Moreover, private credit vehicles can offer crucial support to borrowers when traditional sources dry up. In challenging economic conditions, banks and conventional NBFCs tend to become highly selective, often sidelining small and mid-sized corporates. This selectivity creates ideal opportunities for private credit managers to step in. Borrowers are drawn to them because they can offer tailored lending solutions that are specifically designed to meet their unique business needs and circumstances.

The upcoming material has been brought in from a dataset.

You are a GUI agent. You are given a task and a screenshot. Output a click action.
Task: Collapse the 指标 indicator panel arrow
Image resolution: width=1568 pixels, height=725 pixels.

The Evolving Investment Landscape in India

As India's economy continues to develop and diversify, investment strategies are naturally evolving alongside it. The engines of growth are expanding beyond major urban hubs into smaller towns and regions. The flow of capital is shifting from conventional banking channels to more structured credit instruments, and from public markets to the vast potential of private enterprises.

In this dynamic environment, private credit AIFs present a strategic avenue for investors. They offer a tangible way to participate in India's next chapter of economic expansion while actively aiming to manage and reduce exposure to the inherent volatility of public markets. For those seeking stability grounded in real economic activity, this asset class is becoming an increasingly essential part of a balanced portfolio.